Segment Start: Provided data
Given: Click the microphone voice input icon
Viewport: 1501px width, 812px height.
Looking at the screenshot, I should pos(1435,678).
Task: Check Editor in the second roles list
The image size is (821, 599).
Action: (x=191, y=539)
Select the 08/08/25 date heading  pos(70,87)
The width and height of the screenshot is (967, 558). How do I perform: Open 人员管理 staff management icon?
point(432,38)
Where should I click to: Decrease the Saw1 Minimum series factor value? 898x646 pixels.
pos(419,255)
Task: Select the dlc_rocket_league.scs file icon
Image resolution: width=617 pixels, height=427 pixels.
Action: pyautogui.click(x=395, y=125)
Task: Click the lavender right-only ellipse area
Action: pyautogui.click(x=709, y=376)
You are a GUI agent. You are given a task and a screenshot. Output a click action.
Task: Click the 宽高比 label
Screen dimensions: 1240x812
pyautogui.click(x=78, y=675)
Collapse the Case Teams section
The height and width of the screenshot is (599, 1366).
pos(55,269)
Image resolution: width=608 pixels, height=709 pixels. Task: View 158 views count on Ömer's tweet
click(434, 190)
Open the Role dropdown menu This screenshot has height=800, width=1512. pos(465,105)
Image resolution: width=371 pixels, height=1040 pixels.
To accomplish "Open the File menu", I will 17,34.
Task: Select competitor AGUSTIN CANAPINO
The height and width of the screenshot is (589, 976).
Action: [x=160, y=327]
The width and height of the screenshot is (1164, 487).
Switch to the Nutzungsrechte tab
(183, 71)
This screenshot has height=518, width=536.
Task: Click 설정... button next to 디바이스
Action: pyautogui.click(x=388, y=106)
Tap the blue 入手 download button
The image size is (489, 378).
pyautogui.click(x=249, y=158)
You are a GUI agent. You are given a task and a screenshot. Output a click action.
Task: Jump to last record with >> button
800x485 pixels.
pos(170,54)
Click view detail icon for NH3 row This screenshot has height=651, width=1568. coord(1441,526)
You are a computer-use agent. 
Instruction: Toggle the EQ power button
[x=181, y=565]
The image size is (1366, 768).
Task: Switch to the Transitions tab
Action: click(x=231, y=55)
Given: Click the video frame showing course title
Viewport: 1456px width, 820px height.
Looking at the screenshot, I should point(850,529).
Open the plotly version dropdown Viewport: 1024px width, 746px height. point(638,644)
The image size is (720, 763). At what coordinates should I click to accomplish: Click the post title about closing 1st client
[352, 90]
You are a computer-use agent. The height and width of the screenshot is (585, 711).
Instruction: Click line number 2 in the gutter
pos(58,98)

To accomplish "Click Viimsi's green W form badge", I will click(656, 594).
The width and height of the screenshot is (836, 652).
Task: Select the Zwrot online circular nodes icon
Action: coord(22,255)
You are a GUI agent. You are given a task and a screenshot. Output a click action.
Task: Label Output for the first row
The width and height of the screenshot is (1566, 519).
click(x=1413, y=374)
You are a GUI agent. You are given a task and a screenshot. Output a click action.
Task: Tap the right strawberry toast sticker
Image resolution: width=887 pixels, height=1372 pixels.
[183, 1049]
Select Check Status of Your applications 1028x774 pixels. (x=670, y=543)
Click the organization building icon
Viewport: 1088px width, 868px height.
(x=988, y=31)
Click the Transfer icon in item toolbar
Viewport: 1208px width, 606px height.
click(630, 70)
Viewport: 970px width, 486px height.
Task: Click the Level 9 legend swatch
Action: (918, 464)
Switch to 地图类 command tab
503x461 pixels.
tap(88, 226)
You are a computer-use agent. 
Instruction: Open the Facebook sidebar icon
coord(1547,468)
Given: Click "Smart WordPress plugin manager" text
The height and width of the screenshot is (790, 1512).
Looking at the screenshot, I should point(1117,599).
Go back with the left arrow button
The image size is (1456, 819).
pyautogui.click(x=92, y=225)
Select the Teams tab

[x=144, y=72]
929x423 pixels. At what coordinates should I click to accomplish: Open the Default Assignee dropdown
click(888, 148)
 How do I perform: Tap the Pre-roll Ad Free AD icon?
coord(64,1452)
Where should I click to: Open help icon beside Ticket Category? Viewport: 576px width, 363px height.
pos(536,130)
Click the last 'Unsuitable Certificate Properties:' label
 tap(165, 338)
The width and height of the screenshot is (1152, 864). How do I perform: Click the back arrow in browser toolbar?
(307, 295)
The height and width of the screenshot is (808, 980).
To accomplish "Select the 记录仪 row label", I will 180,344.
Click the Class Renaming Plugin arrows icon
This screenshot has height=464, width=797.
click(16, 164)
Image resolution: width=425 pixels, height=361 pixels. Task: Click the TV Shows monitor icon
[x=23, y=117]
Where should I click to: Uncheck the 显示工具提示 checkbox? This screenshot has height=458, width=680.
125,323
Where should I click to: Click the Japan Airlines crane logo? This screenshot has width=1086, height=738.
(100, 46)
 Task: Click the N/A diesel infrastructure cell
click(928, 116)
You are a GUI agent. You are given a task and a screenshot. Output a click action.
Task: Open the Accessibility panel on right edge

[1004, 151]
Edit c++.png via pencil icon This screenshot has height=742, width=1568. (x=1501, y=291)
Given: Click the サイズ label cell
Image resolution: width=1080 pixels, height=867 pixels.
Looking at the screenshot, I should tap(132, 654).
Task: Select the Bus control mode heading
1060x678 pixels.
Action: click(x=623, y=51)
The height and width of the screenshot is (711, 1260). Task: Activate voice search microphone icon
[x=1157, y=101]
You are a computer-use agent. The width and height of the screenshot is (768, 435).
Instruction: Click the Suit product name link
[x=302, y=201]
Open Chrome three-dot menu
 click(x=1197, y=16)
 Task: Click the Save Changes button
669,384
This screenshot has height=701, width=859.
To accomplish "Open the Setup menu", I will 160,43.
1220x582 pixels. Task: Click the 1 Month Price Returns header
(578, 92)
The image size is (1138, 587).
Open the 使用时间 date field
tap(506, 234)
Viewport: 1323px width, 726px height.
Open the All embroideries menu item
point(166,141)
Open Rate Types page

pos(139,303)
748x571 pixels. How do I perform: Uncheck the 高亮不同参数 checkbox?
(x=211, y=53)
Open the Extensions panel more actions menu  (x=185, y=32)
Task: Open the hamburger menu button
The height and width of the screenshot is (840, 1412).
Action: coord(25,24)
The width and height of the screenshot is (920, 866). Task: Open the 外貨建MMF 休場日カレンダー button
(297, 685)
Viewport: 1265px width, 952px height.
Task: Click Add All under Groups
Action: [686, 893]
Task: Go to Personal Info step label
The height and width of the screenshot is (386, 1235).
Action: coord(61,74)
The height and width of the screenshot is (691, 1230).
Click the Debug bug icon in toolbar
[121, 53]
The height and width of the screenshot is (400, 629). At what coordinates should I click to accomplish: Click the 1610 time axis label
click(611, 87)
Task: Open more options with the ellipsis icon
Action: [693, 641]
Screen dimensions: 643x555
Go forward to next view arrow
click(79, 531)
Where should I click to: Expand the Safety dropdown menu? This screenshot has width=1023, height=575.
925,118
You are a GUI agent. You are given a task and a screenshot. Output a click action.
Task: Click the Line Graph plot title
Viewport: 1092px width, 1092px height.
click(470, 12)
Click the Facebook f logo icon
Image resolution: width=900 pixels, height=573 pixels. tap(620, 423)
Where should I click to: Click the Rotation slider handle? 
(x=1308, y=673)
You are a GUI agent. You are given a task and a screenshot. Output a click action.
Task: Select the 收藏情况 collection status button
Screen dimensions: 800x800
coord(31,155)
Segment End: Provided data
**What is expected**.
Once more, write out all the data exactly.

**Your solution**.
Given: Click the microphone voice input icon
Viewport: 1501px width, 812px height.
Looking at the screenshot, I should pos(1435,678).
Task: Check Editor in the second roles list
The image size is (821, 599).
Action: (x=191, y=539)
Select the 08/08/25 date heading  pos(70,87)
The width and height of the screenshot is (967, 558). How do I perform: Open 人员管理 staff management icon?
point(432,38)
Where should I click to: Decrease the Saw1 Minimum series factor value? 898x646 pixels.
pos(419,255)
Task: Select the dlc_rocket_league.scs file icon
Image resolution: width=617 pixels, height=427 pixels.
Action: pyautogui.click(x=395, y=125)
Task: Click the lavender right-only ellipse area
Action: pyautogui.click(x=709, y=376)
You are a GUI agent. You are given a task and a screenshot. Output a click action.
Task: Click the 宽高比 label
Screen dimensions: 1240x812
pyautogui.click(x=78, y=675)
Collapse the Case Teams section
The height and width of the screenshot is (599, 1366).
pos(55,269)
Image resolution: width=608 pixels, height=709 pixels. Task: View 158 views count on Ömer's tweet
click(434, 190)
Open the Role dropdown menu This screenshot has height=800, width=1512. pos(465,105)
Image resolution: width=371 pixels, height=1040 pixels.
To accomplish "Open the File menu", I will 17,34.
Task: Select competitor AGUSTIN CANAPINO
The height and width of the screenshot is (589, 976).
Action: [x=160, y=327]
The width and height of the screenshot is (1164, 487).
Switch to the Nutzungsrechte tab
(183, 71)
This screenshot has height=518, width=536.
Task: Click 설정... button next to 디바이스
Action: pyautogui.click(x=388, y=106)
Tap the blue 入手 download button
The image size is (489, 378).
pyautogui.click(x=249, y=158)
You are a GUI agent. You are given a task and a screenshot. Output a click action.
Task: Jump to last record with >> button
800x485 pixels.
pos(170,54)
Click view detail icon for NH3 row This screenshot has height=651, width=1568. coord(1441,526)
You are a computer-use agent. 
Instruction: Toggle the EQ power button
[x=181, y=565]
The image size is (1366, 768).
Task: Switch to the Transitions tab
Action: click(x=231, y=55)
Given: Click the video frame showing course title
Viewport: 1456px width, 820px height.
Looking at the screenshot, I should point(850,529).
Open the plotly version dropdown Viewport: 1024px width, 746px height. point(638,644)
The image size is (720, 763). At what coordinates should I click to accomplish: Click the post title about closing 1st client
[352, 90]
You are a computer-use agent. The height and width of the screenshot is (585, 711).
Instruction: Click line number 2 in the gutter
pos(58,98)

To accomplish "Click Viimsi's green W form badge", I will click(656, 594).
The width and height of the screenshot is (836, 652).
Task: Select the Zwrot online circular nodes icon
Action: coord(22,255)
You are a GUI agent. You are given a task and a screenshot. Output a click action.
Task: Label Output for the first row
The width and height of the screenshot is (1566, 519).
click(x=1413, y=374)
You are a GUI agent. You are given a task and a screenshot. Output a click action.
Task: Tap the right strawberry toast sticker
Image resolution: width=887 pixels, height=1372 pixels.
[183, 1049]
Select Check Status of Your applications 1028x774 pixels. (x=670, y=543)
Click the organization building icon
Viewport: 1088px width, 868px height.
(x=988, y=31)
Click the Transfer icon in item toolbar
Viewport: 1208px width, 606px height.
click(630, 70)
Viewport: 970px width, 486px height.
Task: Click the Level 9 legend swatch
Action: (918, 464)
Switch to 地图类 command tab
503x461 pixels.
tap(88, 226)
You are a computer-use agent. 
Instruction: Open the Facebook sidebar icon
coord(1547,468)
Given: Click "Smart WordPress plugin manager" text
The height and width of the screenshot is (790, 1512).
Looking at the screenshot, I should point(1117,599).
Go back with the left arrow button
The image size is (1456, 819).
pyautogui.click(x=92, y=225)
Select the Teams tab

[x=144, y=72]
929x423 pixels. At what coordinates should I click to accomplish: Open the Default Assignee dropdown
click(888, 148)
 How do I perform: Tap the Pre-roll Ad Free AD icon?
coord(64,1452)
Where should I click to: Open help icon beside Ticket Category? Viewport: 576px width, 363px height.
pos(536,130)
Click the last 'Unsuitable Certificate Properties:' label
 tap(165, 338)
The width and height of the screenshot is (1152, 864). How do I perform: Click the back arrow in browser toolbar?
(307, 295)
The height and width of the screenshot is (808, 980).
To accomplish "Select the 记录仪 row label", I will 180,344.
Click the Class Renaming Plugin arrows icon
This screenshot has height=464, width=797.
click(16, 164)
Image resolution: width=425 pixels, height=361 pixels. Task: Click the TV Shows monitor icon
[x=23, y=117]
Where should I click to: Uncheck the 显示工具提示 checkbox? This screenshot has height=458, width=680.
125,323
Where should I click to: Click the Japan Airlines crane logo? This screenshot has width=1086, height=738.
(100, 46)
 Task: Click the N/A diesel infrastructure cell
click(928, 116)
You are a GUI agent. You are given a task and a screenshot. Output a click action.
Task: Open the Accessibility panel on right edge

[1004, 151]
Edit c++.png via pencil icon This screenshot has height=742, width=1568. (x=1501, y=291)
Given: Click the サイズ label cell
Image resolution: width=1080 pixels, height=867 pixels.
Looking at the screenshot, I should tap(132, 654).
Task: Select the Bus control mode heading
1060x678 pixels.
Action: click(x=623, y=51)
The height and width of the screenshot is (711, 1260). Task: Activate voice search microphone icon
[x=1157, y=101]
You are a computer-use agent. The width and height of the screenshot is (768, 435).
Instruction: Click the Suit product name link
[x=302, y=201]
Open Chrome three-dot menu
 click(x=1197, y=16)
 Task: Click the Save Changes button
669,384
This screenshot has height=701, width=859.
To accomplish "Open the Setup menu", I will 160,43.
1220x582 pixels. Task: Click the 1 Month Price Returns header
(578, 92)
The image size is (1138, 587).
Open the 使用时间 date field
tap(506, 234)
Viewport: 1323px width, 726px height.
Open the All embroideries menu item
point(166,141)
Open Rate Types page

pos(139,303)
748x571 pixels. How do I perform: Uncheck the 高亮不同参数 checkbox?
(x=211, y=53)
Open the Extensions panel more actions menu  (x=185, y=32)
Task: Open the hamburger menu button
The height and width of the screenshot is (840, 1412).
Action: coord(25,24)
The width and height of the screenshot is (920, 866). Task: Open the 外貨建MMF 休場日カレンダー button
(297, 685)
Viewport: 1265px width, 952px height.
Task: Click Add All under Groups
Action: [686, 893]
Task: Go to Personal Info step label
The height and width of the screenshot is (386, 1235).
Action: coord(61,74)
The height and width of the screenshot is (691, 1230).
Click the Debug bug icon in toolbar
[121, 53]
The height and width of the screenshot is (400, 629). At what coordinates should I click to accomplish: Click the 1610 time axis label
click(611, 87)
Task: Open more options with the ellipsis icon
Action: [693, 641]
Screen dimensions: 643x555
Go forward to next view arrow
click(79, 531)
Where should I click to: Expand the Safety dropdown menu? This screenshot has width=1023, height=575.
925,118
You are a GUI agent. You are given a task and a screenshot. Output a click action.
Task: Click the Line Graph plot title
Viewport: 1092px width, 1092px height.
click(470, 12)
Click the Facebook f logo icon
Image resolution: width=900 pixels, height=573 pixels. tap(620, 423)
Where should I click to: Click the Rotation slider handle? 
(x=1308, y=673)
You are a GUI agent. You are given a task and a screenshot. Output a click action.
Task: Select the 收藏情况 collection status button
Screen dimensions: 800x800
coord(31,155)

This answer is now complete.